The Guardian newspaper leaked revolting email correspondence between the two worst offenders in this hideous stinking mess – Rachel de Souza, the CEO of Inspiration Trust, and the board’s chair Theo Agnew – in which de Souza described herself as SICK at Hewett’s Ofsted success in 2013. Was the school ‘vulnerable’ again, she wondered, when exam results later fell? Agnew remarked on her ‘cunning ways’.
They all had cunning ways, as it turned out: not only de Souza and Agnew, but all of their chums too: Lord Nash, the Academies Minister; Tim Coulson, the Regional Schools Commissioner; Nicky Morgan, the Secretary of State for Education. They all had their fingers in pockets and pies, and the stench of Tory cronyism is strong in Norwich today.
So I’ve woken up this morning with one or two regrets. I’m regretting the fact that gagging clauses and widespread fear meant that so few Inspiration Trust teachers were able to go on the record with the shocking stories they told me in confidence. Perhaps I should have got naked and chained myself to the railings or thrown myself under de Souza’s chauffeur driven car or the hooves of her Tory chums’ polo ponies. I’m regretting the ratio of food to alcohol in my life last night, when I slunk to the pub in the rain after helping to cover the gate of our school in Crime Scene tape, and regretting the paltry amount of sleep I’ve had for the tossing and turning and nightmarish visions of this...
I’m regretting the fact that Look East cut me to ribbons last night and gave squirming and gurning de Souza free reign to suggest that I’m some kind of numbskull who just hasn’t seen the light yet. She admires our passion. She hopes (gurn gurn) that we’ll later become her biggest supporters. (The words: ‘dead’ and ‘body’, ‘not’ and ‘over’ spring to mind.)
But there’s one thing I’m not regretting…
I’m not regretting this campaign. I never will. Look what happened last night, with an hour’s notice.
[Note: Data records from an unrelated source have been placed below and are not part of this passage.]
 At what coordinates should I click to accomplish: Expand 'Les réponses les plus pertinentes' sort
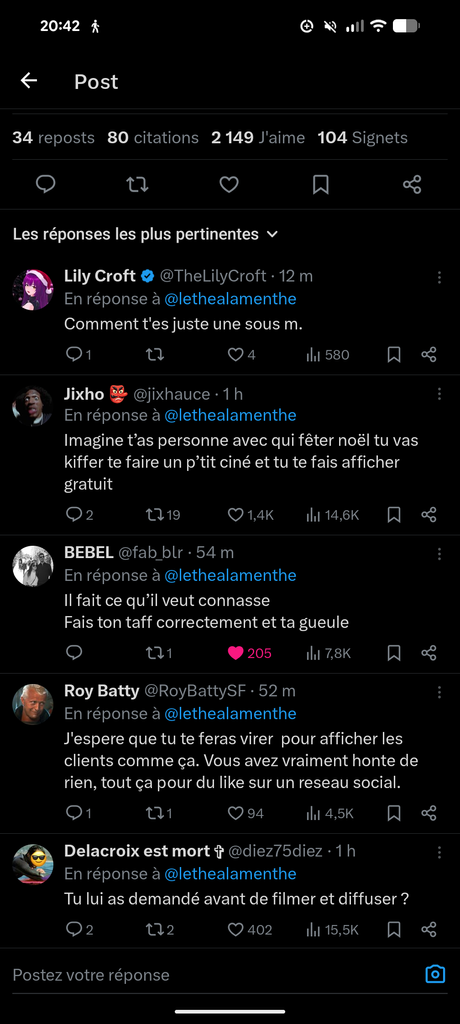(146, 234)
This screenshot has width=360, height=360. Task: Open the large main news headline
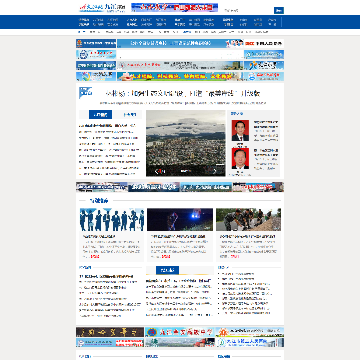(x=183, y=94)
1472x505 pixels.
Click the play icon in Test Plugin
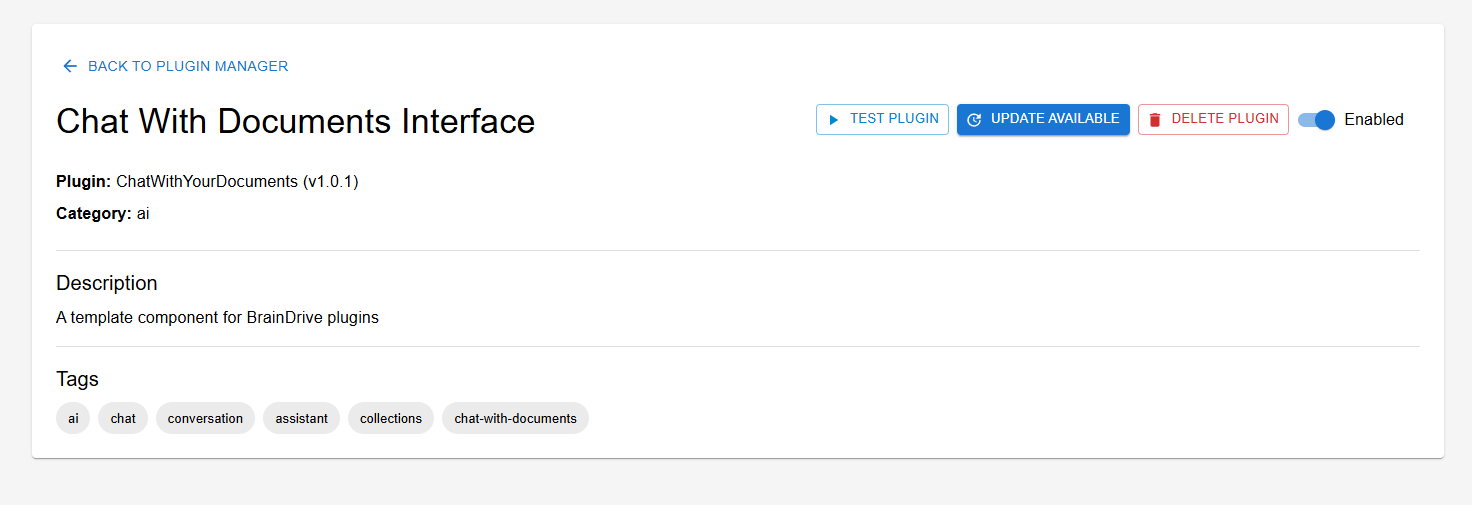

All of these lovely people arrived in the absolute pissing rain, and they stood in support of our school. They brought banners and signs.
A supporter made this, in ‘honour’ of the Hewett’s new logo (rustled up within 24 hours if you believe the bastards at Inspiration Trust):
We hugged and talked and commiserated. We spoke to reporters and had our pictures taken and wiped the drizzle from our faces and, later on, went to the pub and got drunk. (Well, one of us did…) Someone (who won’t allow me to name her) did something just beyond lovely for me, and I thank her from the bottom of my heart. Hewett kids and Hewett parents and local residents stood proud in the rain. Our school isn’t perfect. We’re not perfect. But we’re something else, something better: we are decent human beings.
I have met the most astonishing, amazing, and good-hearted people in the course of this long and hard campaign (too many to name individually, although Jo and Emma deserve special mention). I have found my own voice again (it was down the back of the sofa for most of 2014), and watched other people find theirs. I have tweeted and blogged and written emails and stood shouting in school halls and gone on the telly box and the radio and flung my whole self at this campaign, and the reason I’ve done all this is quite simple: it was the right thing to do.
Unlike the delightful Dame Rachel, I’m not a believer in God. But I reckon if he did exist, he’d be on our side. He’d have been outside those gates getting soaked last night (or, possibly, stopping it from raining at all…).
So the Inspiration Trust may have stolen our school, but you know? Be careful what you wish for. Because we come with it. We’re not going anywhere. We are Hewett. And this is only the beginning.